Proprio questa «coscienza nazionale» li rese nemici mortali dei
Romani, e Isernia sannitica subì in modo disastroso tutte le vicende di
guerra tra i due popoli, fino a che fu ridotta a colonia romana nel 263. Da
allora Isernia venne perdendo la sua fisionomia di «pagus» per acquisire quella
di una municipalità organizzata con i criteri urbanistici che i Romani sapevano
realizzare: acquedotto, tempio, foro, botteghe, officine artigiane disposte
sugli assi viari principali.
Tuttavia i Sanniti Pentri non si integrarono mai con i coloni
romani. I romani rimasero «Romani», invasori privilegiati da leggi romane, e i
Sanniti restarono Sanniti, cittadini di seconda classe, con i terreni
espropriati, tasse da pagare sul bestiame e sui pascoli, esclusi dall' |
amministrazione, con una guarnigione fissa di soldati da
mantenere e far divertire.

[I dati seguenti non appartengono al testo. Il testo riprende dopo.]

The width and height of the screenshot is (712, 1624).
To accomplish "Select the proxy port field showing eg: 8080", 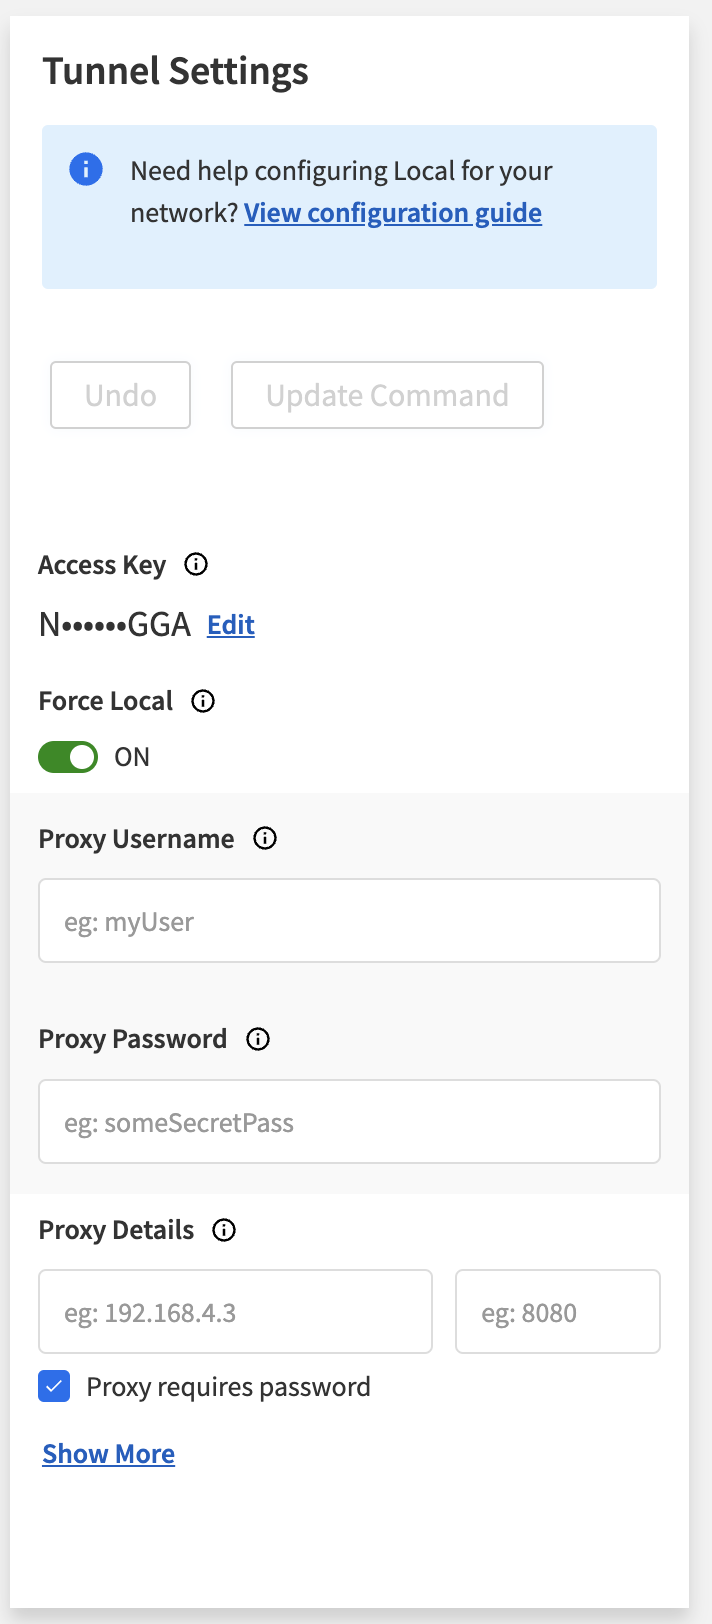I will point(557,1311).

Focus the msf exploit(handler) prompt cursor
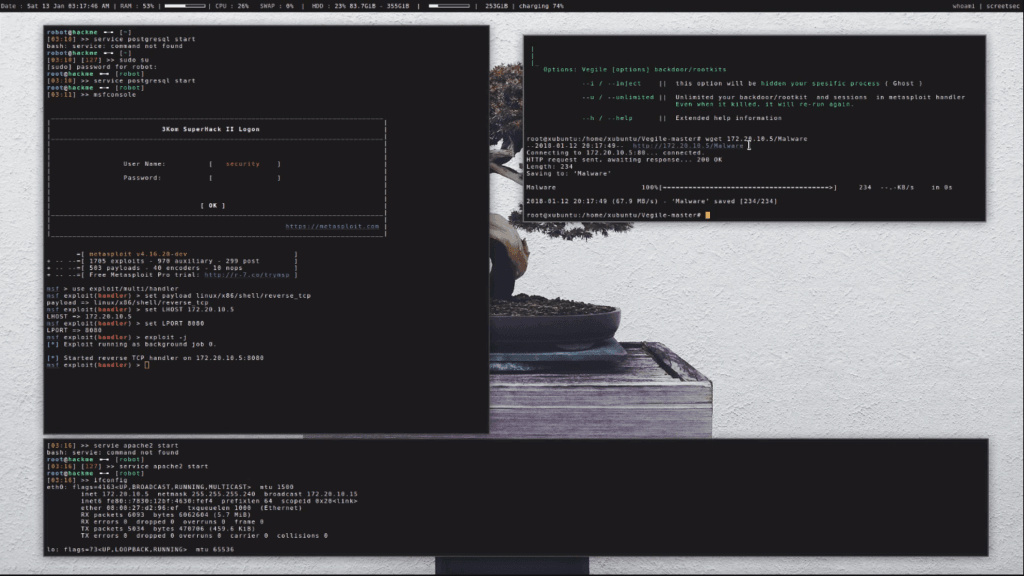click(146, 365)
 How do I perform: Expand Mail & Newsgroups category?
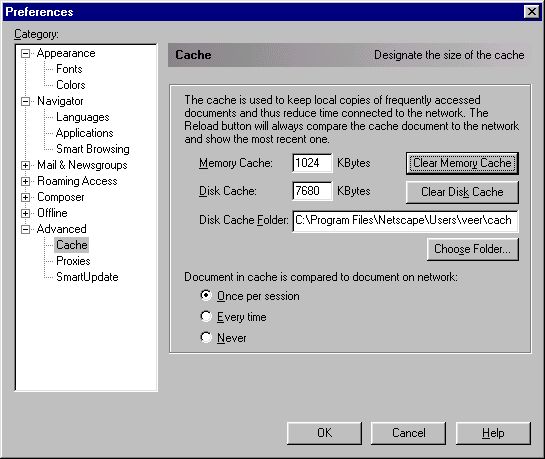pos(25,165)
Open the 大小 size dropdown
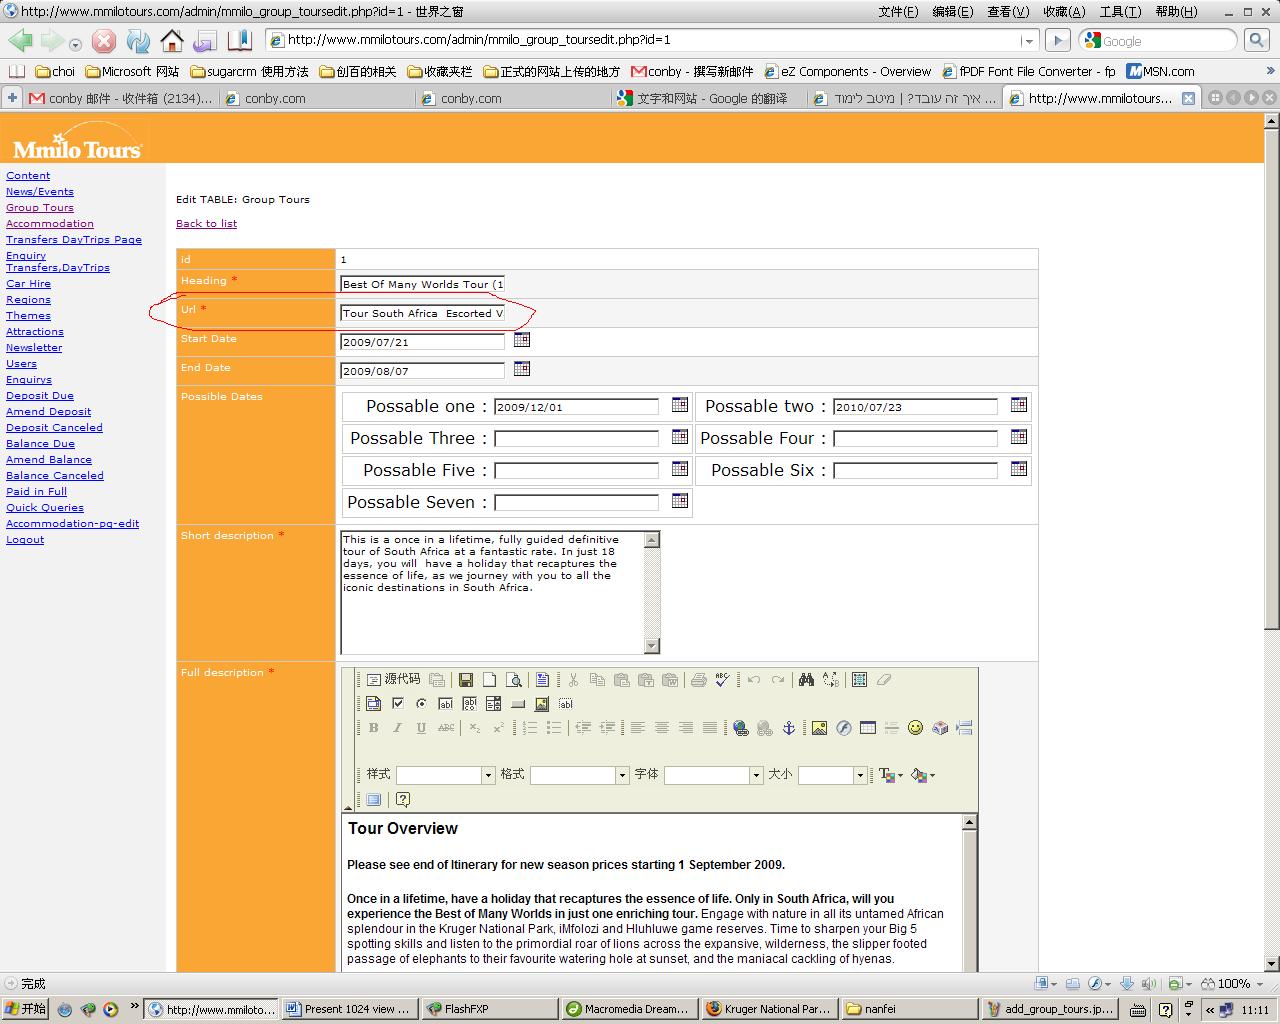Viewport: 1280px width, 1024px height. pyautogui.click(x=859, y=775)
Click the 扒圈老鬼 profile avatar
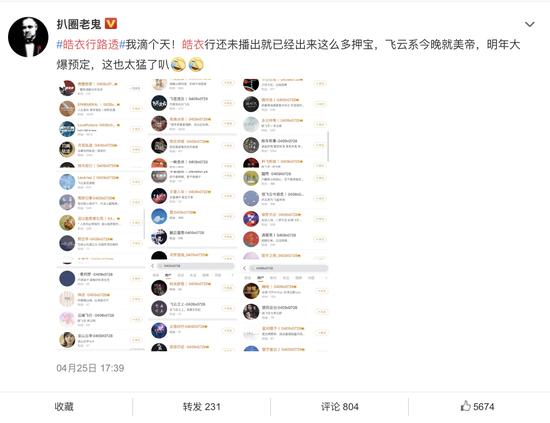This screenshot has width=550, height=423. (28, 37)
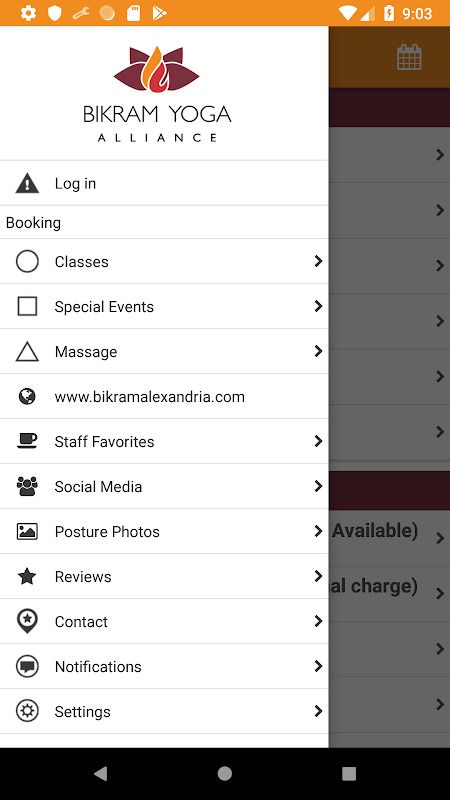Open the Notifications menu item
This screenshot has width=450, height=800.
(164, 666)
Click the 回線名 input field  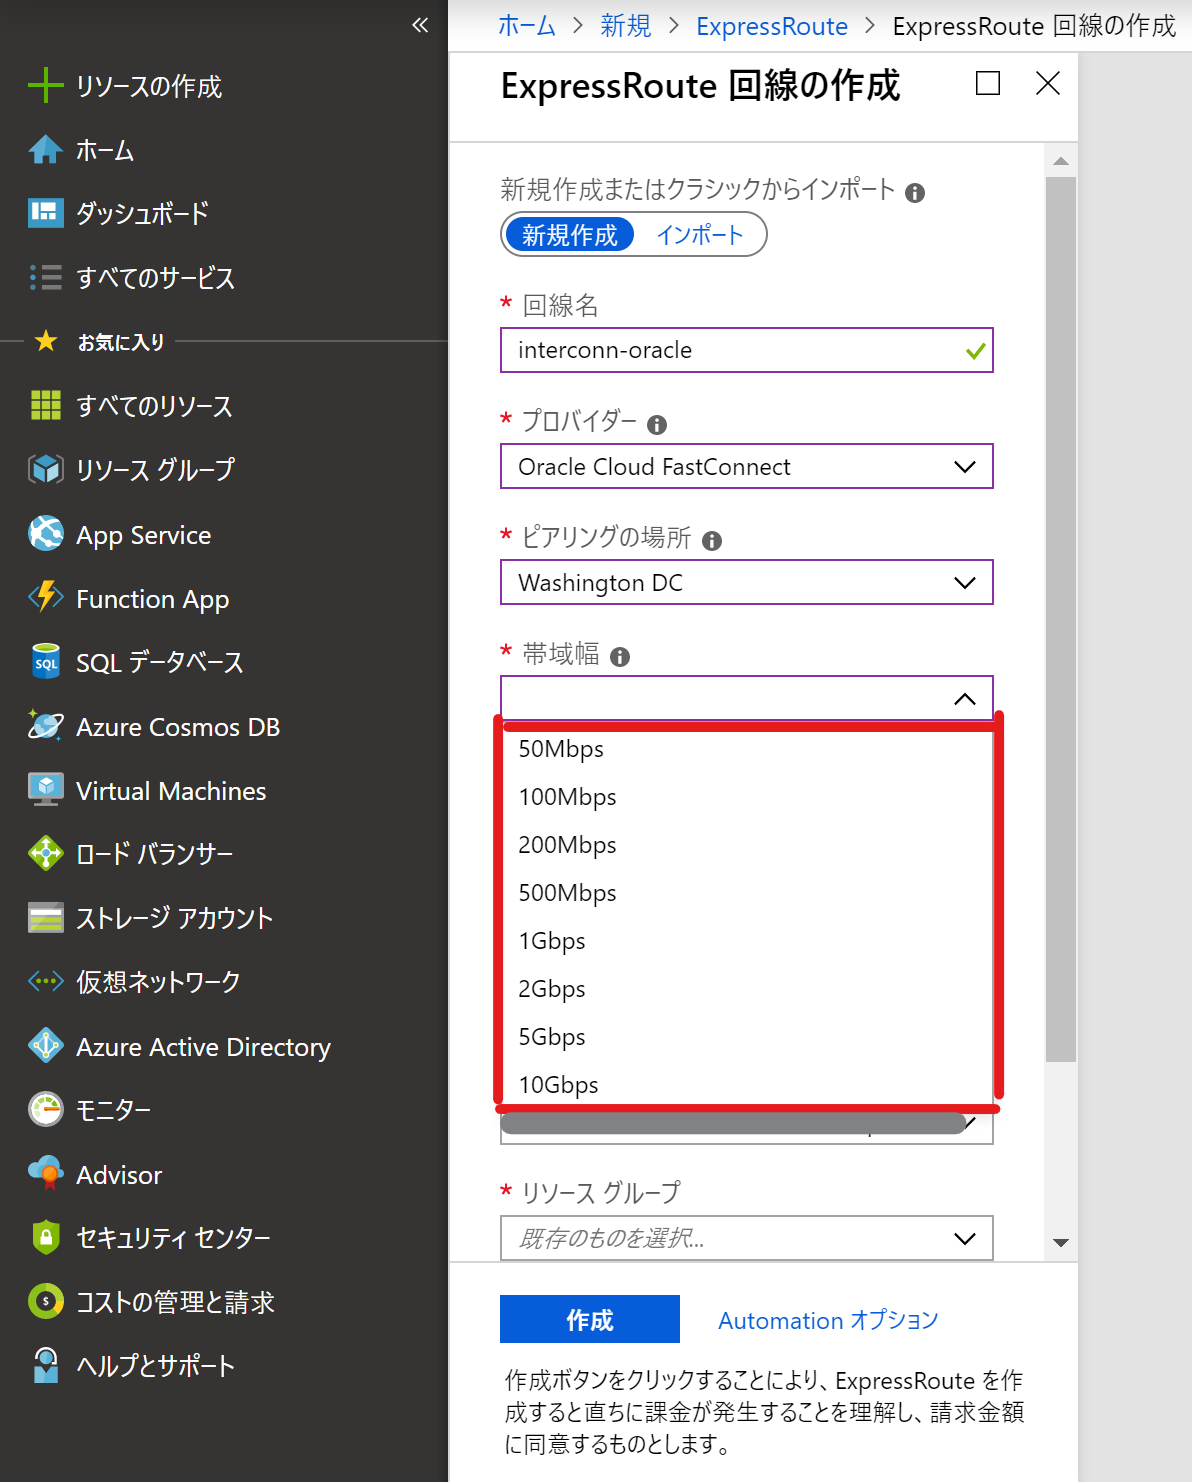736,351
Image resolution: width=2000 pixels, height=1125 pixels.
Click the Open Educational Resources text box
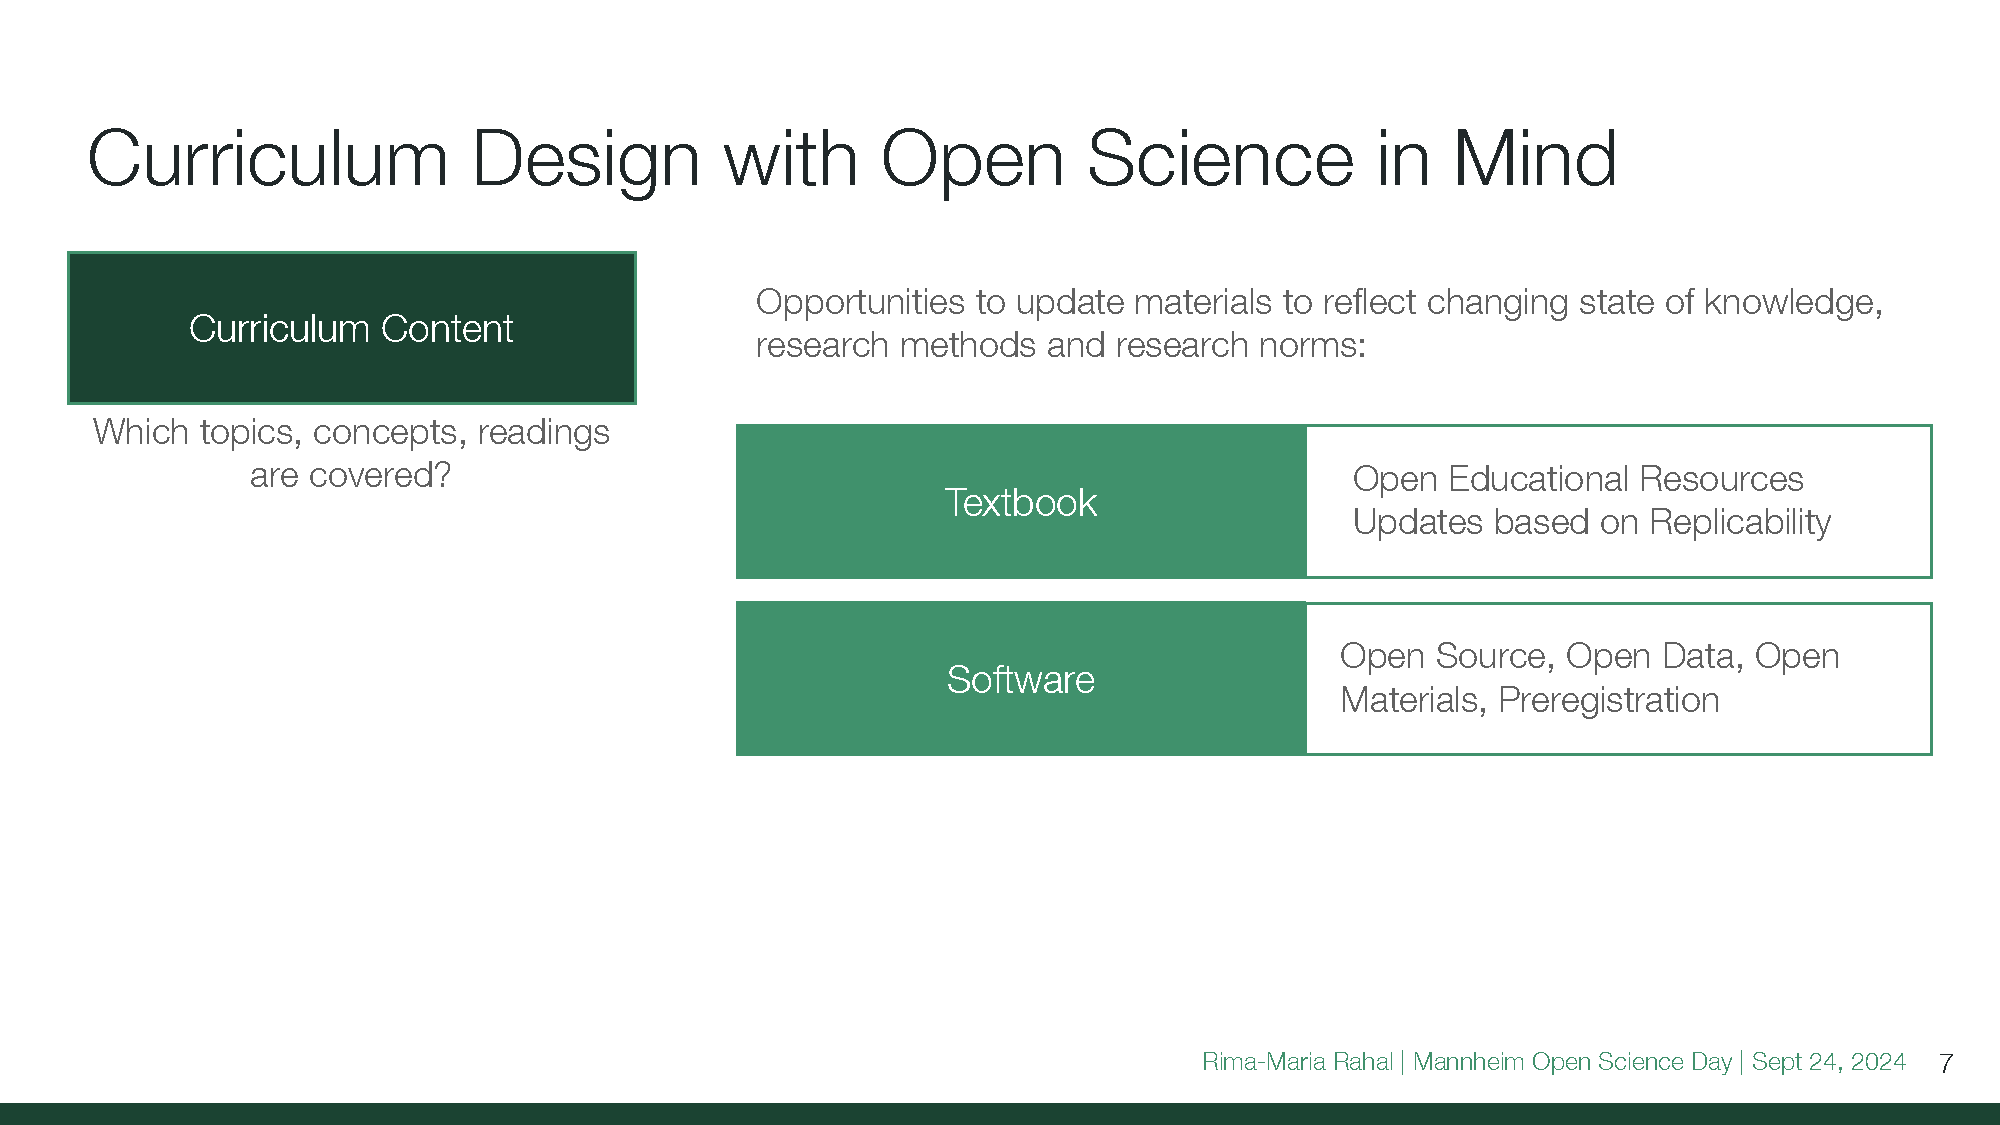(x=1619, y=502)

Perciò, quando scoppiò la guerra sociale nel 91, fu
facile per i «nazionalisti italici» e Pentri cacciare la guarnigione degli
occupanti e riprendere Isernia, che divenne la roccaforte della resistenza
antiromana e capitale dei popoli italici. Da allora il romano proconsole Silla
concepì un odio implacabile per i Sanniti e mise in atto il suo proposito di
genocidio: con ferocia implacabile percorse tutto il Sannio Pentro distruggendo
ogni cosa e massacrando tutti gli abitanti. Gli scampati al macello si
rintanarono sui monti e sopravvissero per anni come bestie braccate, con fame e
terrore: lo sterminio cancellò l'identità sannita. Il processo di romanizzazione
del Sannio Pentro si sviluppò rapidamente: veterani, mercanti, avventurieri,
liberti, profittatori di ogni genere si riversarono su questa terra distrutta.
Ma, comunque, a poco a poco la ripopolarono, avviando la ripresa.